Wednesday, May 30, 2012

In Conversation With...Jill Mundle

First published in the May 9 issue of The Oxford Journal by Sara Mattinson.

Jill Mundle sits on the lawn in the warm spring sunshine holding her 15-month-old daughter, Mya, in her lap. How this scene came to be is more than just a matter of a few steps from the back door of the house on Fountain Road outside of Pugwash where Jill has lived for more than 15 years. The story spans a decade, 10,000 kilometres, two 13-hour flights, and one ocean of heartache and happiness.
More than three years ago, Jill, now 41, began the process of adopting a baby from Ethiopia, a country on the eastern side of Africa, once it became clear she and her partner of 16 years, Randy Weeks, could not overcome infertility. 
“I waited for our referral forever and it didn’t bother me,” she says. “Because we were at the stage that if [having our own child] happened for us, it happened.” 
Then, when she least expected it, in the midst of chaos...
“I lost my job two weeks before the referral came in,” Jill explains. “I was devastated by losing my job but in hindsight, it was a good thing.”
Once that referral arrived last November, providing Jill and Randy, who is 47, with the first details and photo of their daughter, the wait was agonizing. 
“I couldn’t stand the fact she was at the orphanage,” she says of the three month wait for the adoption to be approved and a visa issued. “I would have my niece here and be doing her bedtime routine and I’d be thinking of my daughter by herself in the orphanage.”
Finally, on March 1, Jill received the call she’d been waiting for. The next day, she was on a plane for the long, overnight trip to Addis Ababa, the capital of Ethiopia. What she and Randy had wanted for so long was about to happen: they were parents of a little girl.
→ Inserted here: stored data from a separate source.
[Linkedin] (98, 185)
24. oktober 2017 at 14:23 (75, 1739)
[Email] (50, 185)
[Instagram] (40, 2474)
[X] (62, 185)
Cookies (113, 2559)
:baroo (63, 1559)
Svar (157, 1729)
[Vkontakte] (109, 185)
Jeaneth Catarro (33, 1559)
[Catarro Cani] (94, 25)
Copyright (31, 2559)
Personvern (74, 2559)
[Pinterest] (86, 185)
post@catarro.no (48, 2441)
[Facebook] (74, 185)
But, as with any adoption, the transition would be challenging and, at times, heart-wrenching. 
“They had her all cleaned up in this beautiful little dress and they brought her out and shoved her in my arms,”  says Jill. “They said,  ‘Mama, there’s Mama. Say Love Mama’. She just freaked. She was scared and it just broke my heart.”
Mya had no possessions; not even that beautiful dress belonged to her. Jill had to change her out of the dress and leave it behind. As well, the orphanage had provided the wrong measurements for Mya and the shoes Jill had brought with her were too big. 
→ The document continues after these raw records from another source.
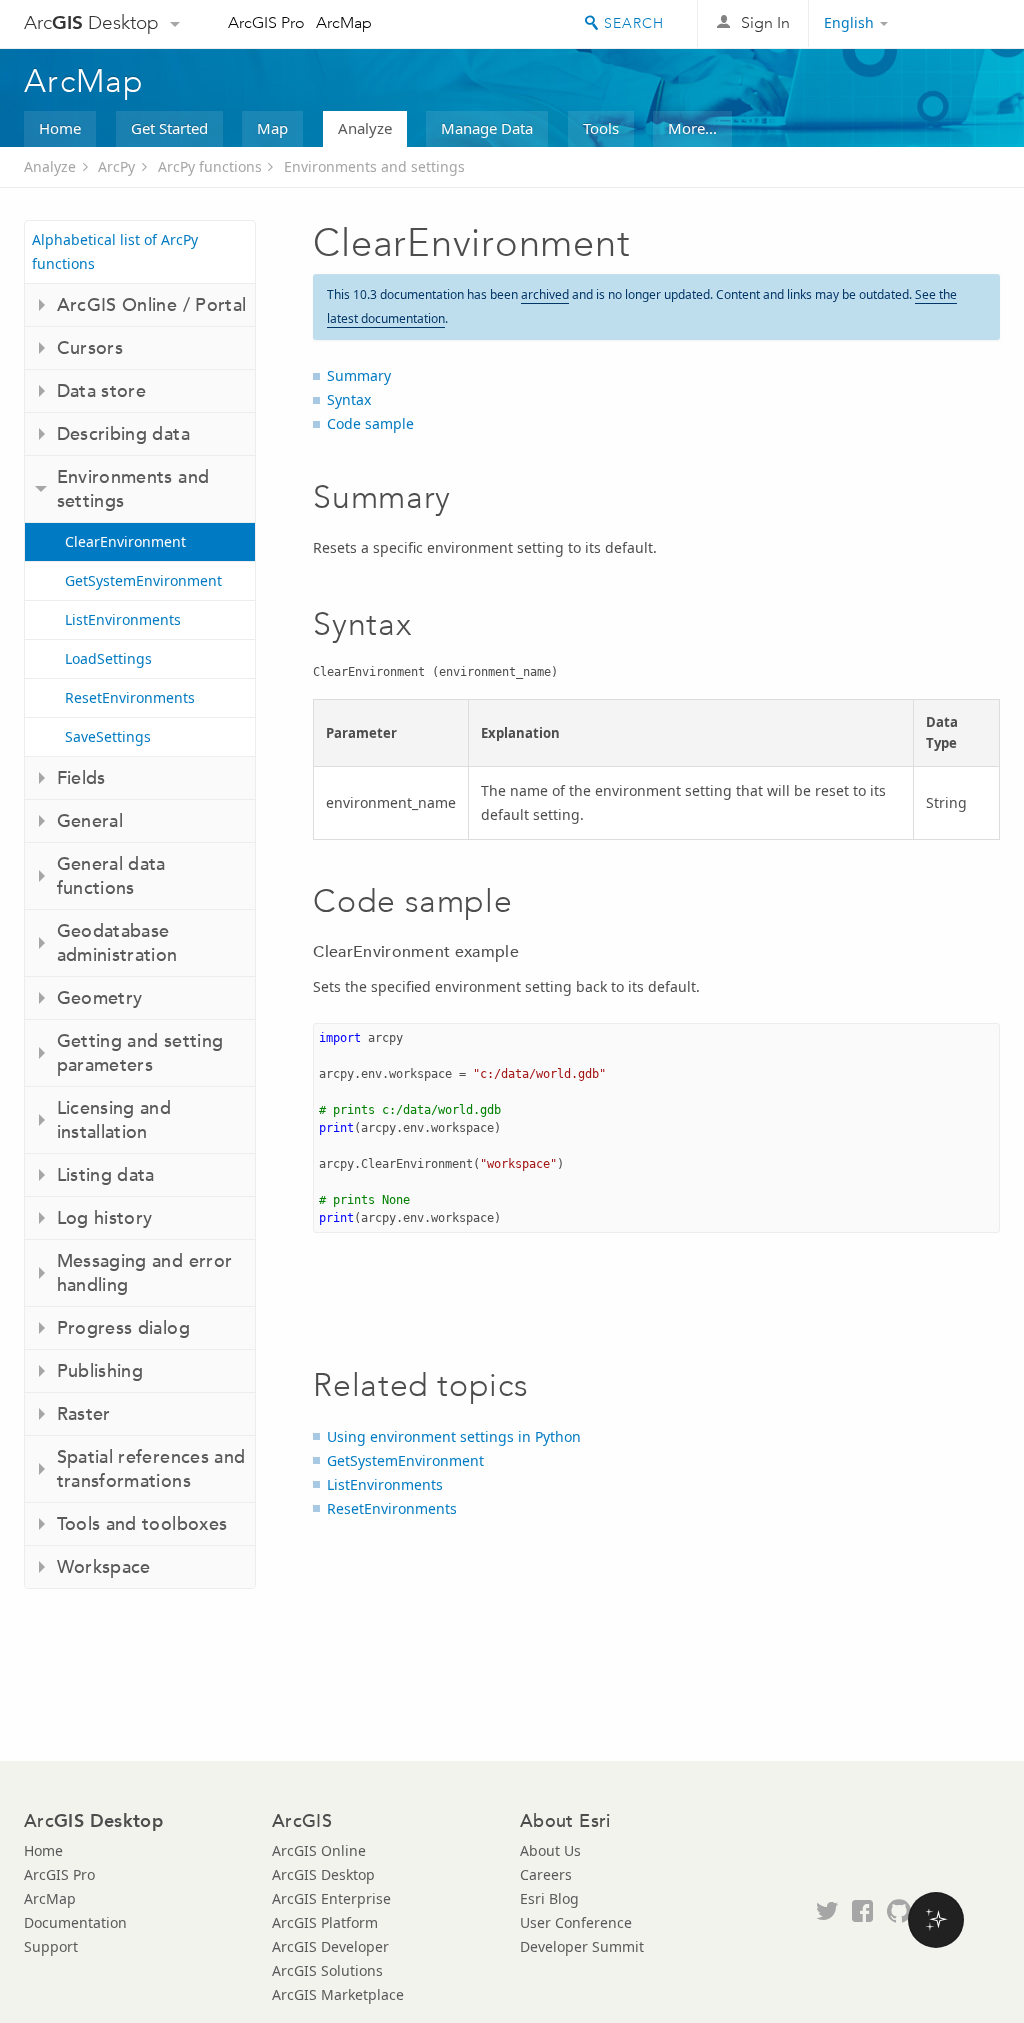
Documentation (75, 1922)
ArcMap (344, 22)
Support (51, 1946)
“We stayed at the orphanage for awhile, fed her lunch and played with the other kids, before we went back to the hotel. When we left the orphanage, there was no looking back,”she says. “Mya held on so tight, that was it. The next day when we got up for breakfast, she was firmly attached to my chest and she stayed there for three weeks.”
Here are the facts about life in an orphanage: There is limited physical contact (no snuggles, no hugs or kisses) and there are little or no personal items (small children lose their toys quickly to the bigger kids). Children learn that not even crying gets them what they want. Mya faced an enormous change from life in the orphanage to life with Jill and Randy. In her first few weeks at home, no one could touch her but Jill and she would play only with whatever she could reach; where she sat was where she stayed even though she could walk. 
“At the orphanage, the kids go outside for 30 minutes every day for Vitamin D but they don’t play; they just sit,” explains Jill. “If you had seen Mya when she first got home, she’s not the same child now. Now she plays like mad. Her favourite things are the swing outside, books and shoes.”
All the lovely things she didn’t possess until Randy and Jill became her parents. 
“Randy and I have been together for a long time and his children are grown. The time for us to do this was ten years ago but at the same time, we’ve waited so long that I just feel...”
Jill stops talking as tears roll down her cheeks. A long moment passes until she can speak again.
“I feel like I waited my whole life for Mya,” she says through these tears of joy. “It doesn’t matter that she’s not our child biologically. She’s my little girl. Mya was meant to be our little girl.”
These tears, this joy reveals how Mya’s arrival has affected not just Jill and Randy as parents but also as a couple who has shared a life - one that included several of Randy’s children from a previous relationship - for more than 15 years. 
“Mya wasn’t home a week when Randy came out of her bedroom after watching her sleep and said, ‘I love her. I really love her’. I knew he would be good to Mya but I never thought he would give out cigars, I never thought he’d bathe her, I never thought he would do all the things he does with her. And that makes me love Randy in a whole different way.”
It was Randy who encouraged the adoption from the beginning. Jill says he told her that if they didn’t do it, she’d regret it for the rest of her life. 
“She’s good for us,” Jill says of her small, curly-haired daughter, her dream come true. “She’s changed our life. Every day I thank God for this little girl.”